* [Data section]
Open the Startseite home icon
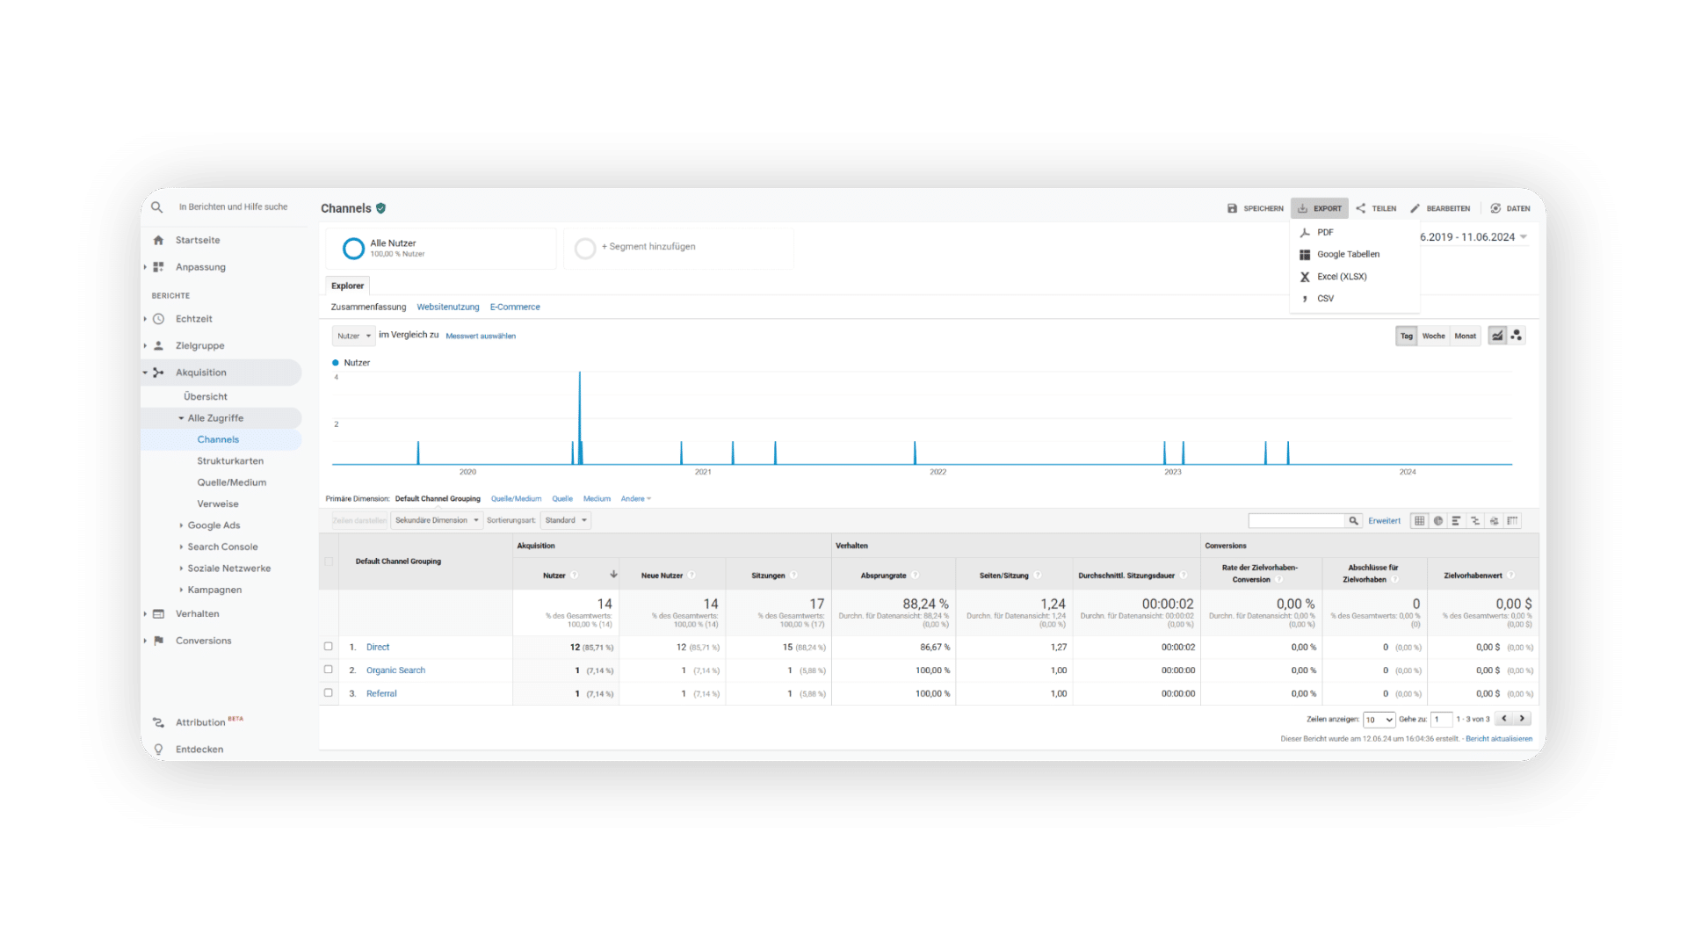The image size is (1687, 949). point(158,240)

---

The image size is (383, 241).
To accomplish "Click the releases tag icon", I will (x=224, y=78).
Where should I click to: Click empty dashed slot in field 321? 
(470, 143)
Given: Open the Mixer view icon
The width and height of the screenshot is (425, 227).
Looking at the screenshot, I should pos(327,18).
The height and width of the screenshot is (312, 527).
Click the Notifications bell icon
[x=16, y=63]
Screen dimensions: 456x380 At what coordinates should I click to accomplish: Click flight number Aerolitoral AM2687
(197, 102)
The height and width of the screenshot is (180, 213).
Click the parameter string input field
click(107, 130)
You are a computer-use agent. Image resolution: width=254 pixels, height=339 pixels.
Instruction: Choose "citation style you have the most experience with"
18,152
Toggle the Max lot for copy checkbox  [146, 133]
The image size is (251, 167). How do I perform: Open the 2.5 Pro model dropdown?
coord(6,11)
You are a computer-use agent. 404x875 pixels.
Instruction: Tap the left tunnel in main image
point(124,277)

* [Prompt] Count the lines of the listing that contain the word "pixels", and give only the number.

* [Exercise answer] 2